About this exercise >>
After finding the line that holds "You are a GUI" below, set down that line and the rest through the final one exactly, leaving the pictures out.

(Items from a data source)
+ + + + +
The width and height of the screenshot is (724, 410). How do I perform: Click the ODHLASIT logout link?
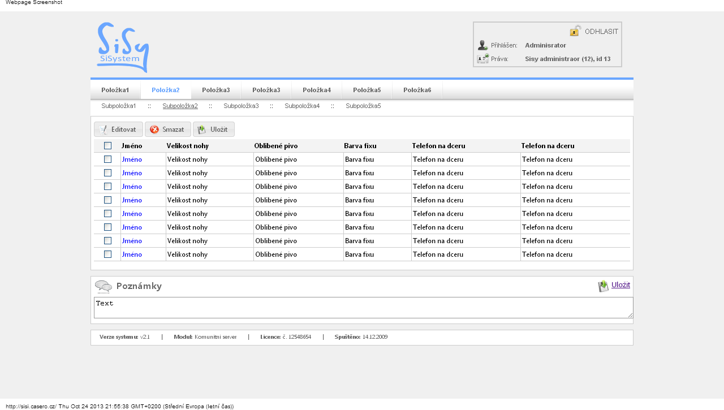pos(601,31)
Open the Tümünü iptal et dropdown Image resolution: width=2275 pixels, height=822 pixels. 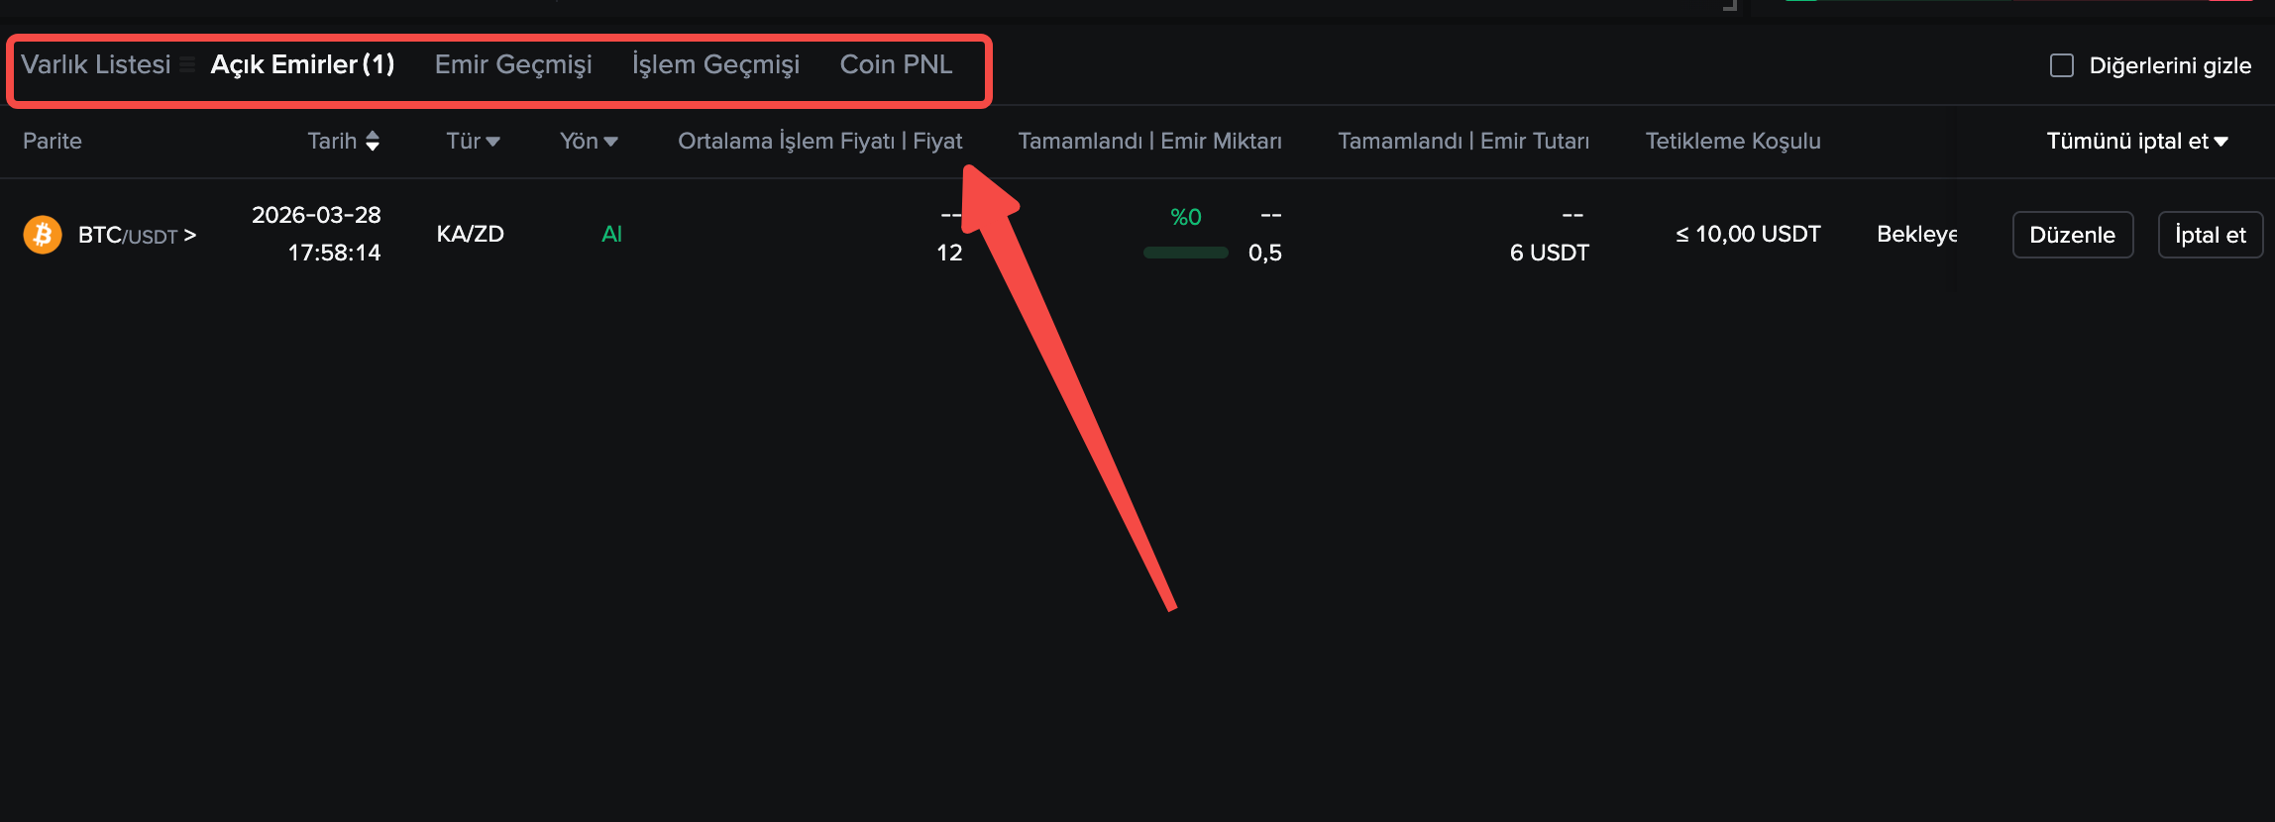[2137, 141]
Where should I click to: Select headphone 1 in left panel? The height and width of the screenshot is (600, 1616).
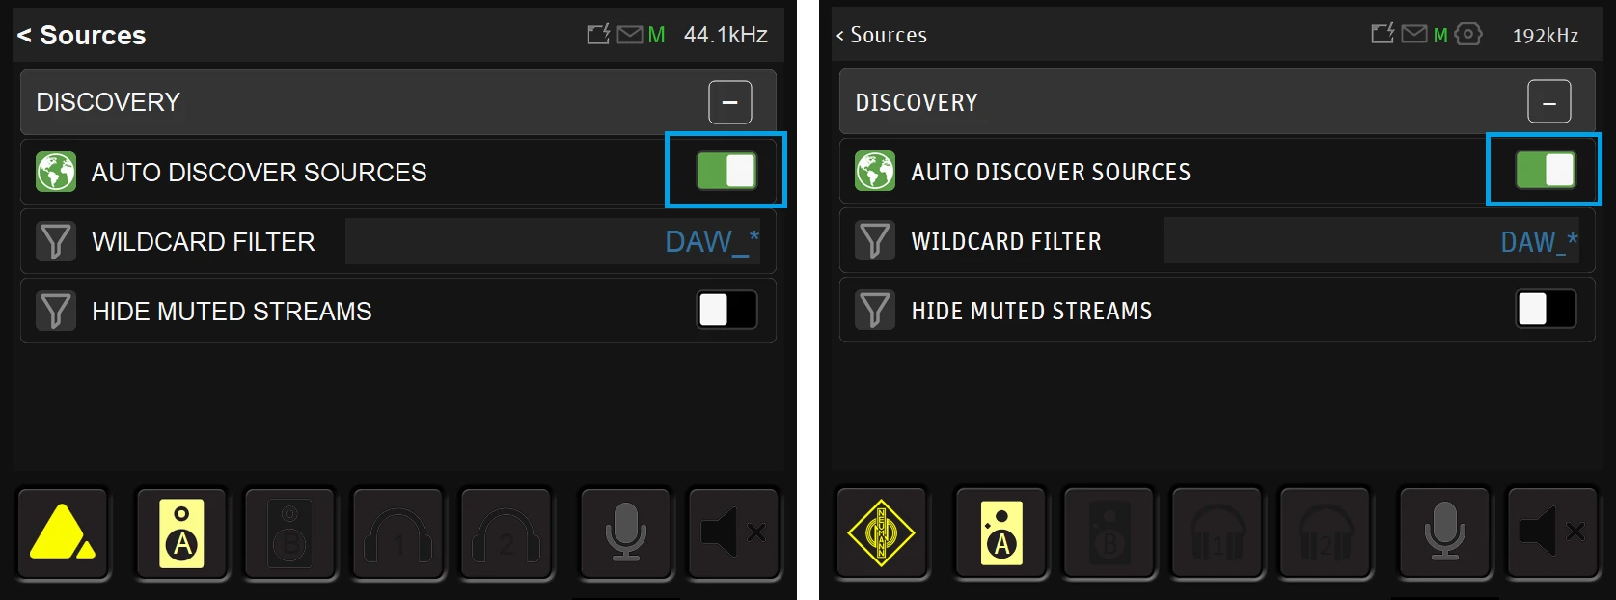pyautogui.click(x=397, y=533)
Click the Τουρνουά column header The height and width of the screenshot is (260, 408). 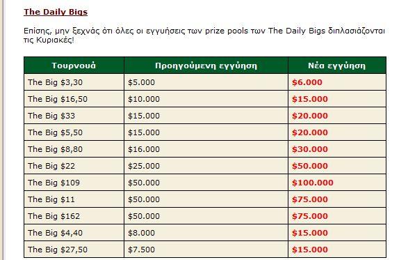(x=74, y=66)
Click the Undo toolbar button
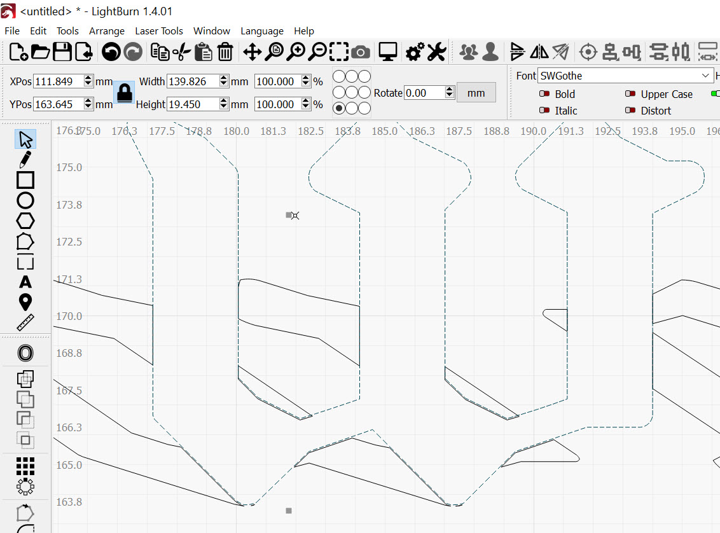720x533 pixels. (110, 52)
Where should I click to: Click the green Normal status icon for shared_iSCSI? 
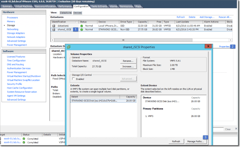click(82, 30)
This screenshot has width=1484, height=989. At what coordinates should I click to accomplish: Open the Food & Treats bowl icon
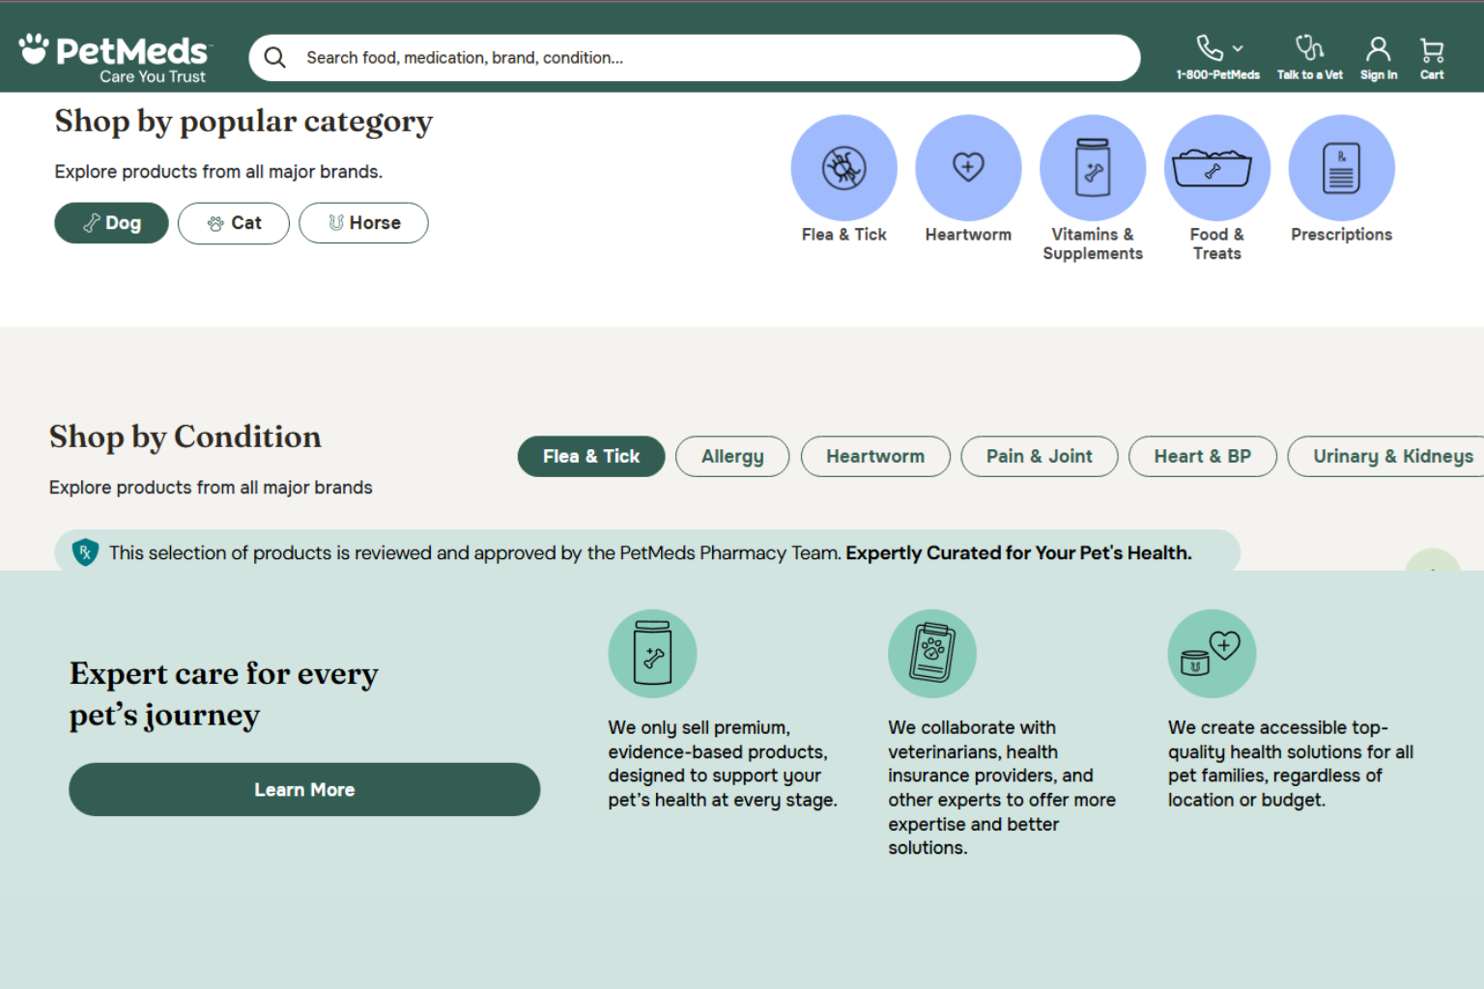point(1216,166)
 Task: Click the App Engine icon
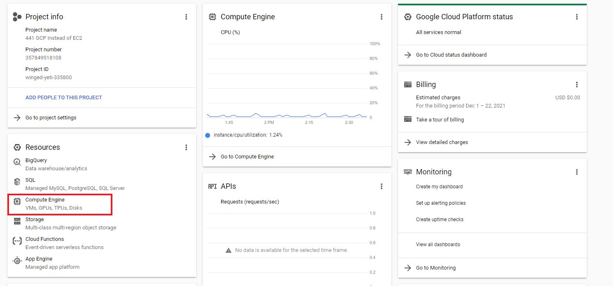[x=17, y=261]
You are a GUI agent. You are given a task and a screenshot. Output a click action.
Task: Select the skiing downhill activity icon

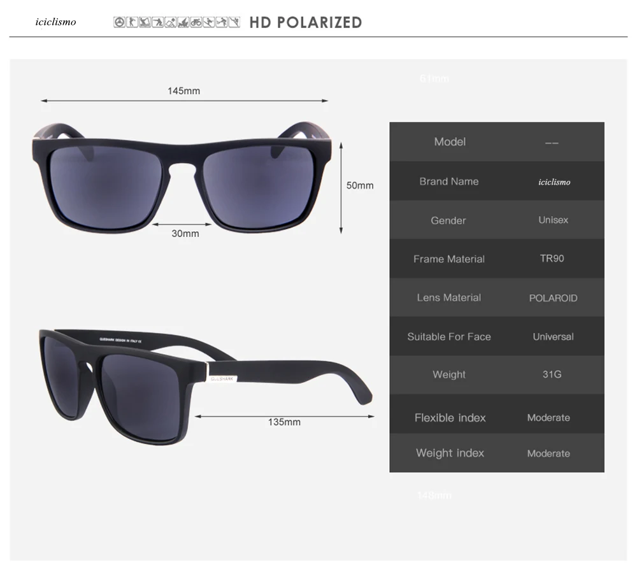pos(209,22)
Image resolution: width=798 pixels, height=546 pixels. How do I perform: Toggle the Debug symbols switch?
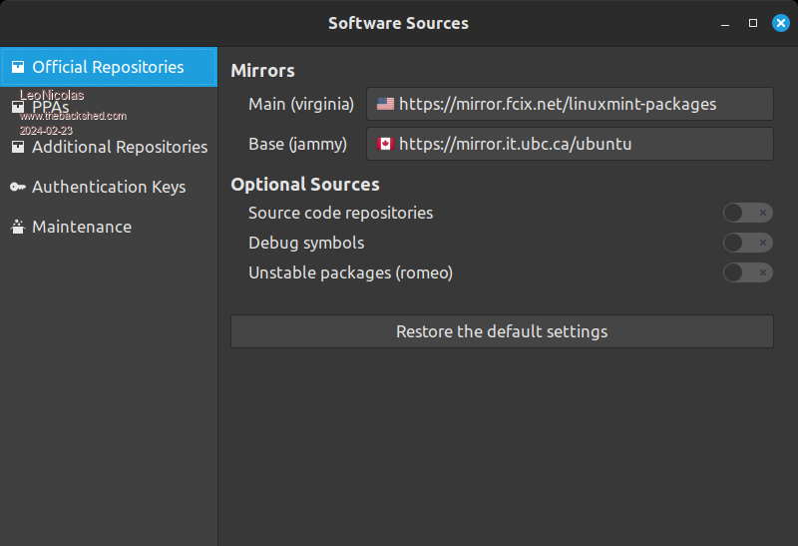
+ + + + +
Solution to this exercise >>
You are a GUI agent. You are given a task and a screenshot. Output a click action.
Task: Select the skiing downhill activity icon

pos(209,22)
Image resolution: width=798 pixels, height=546 pixels. How do I perform: Toggle the Debug symbols switch?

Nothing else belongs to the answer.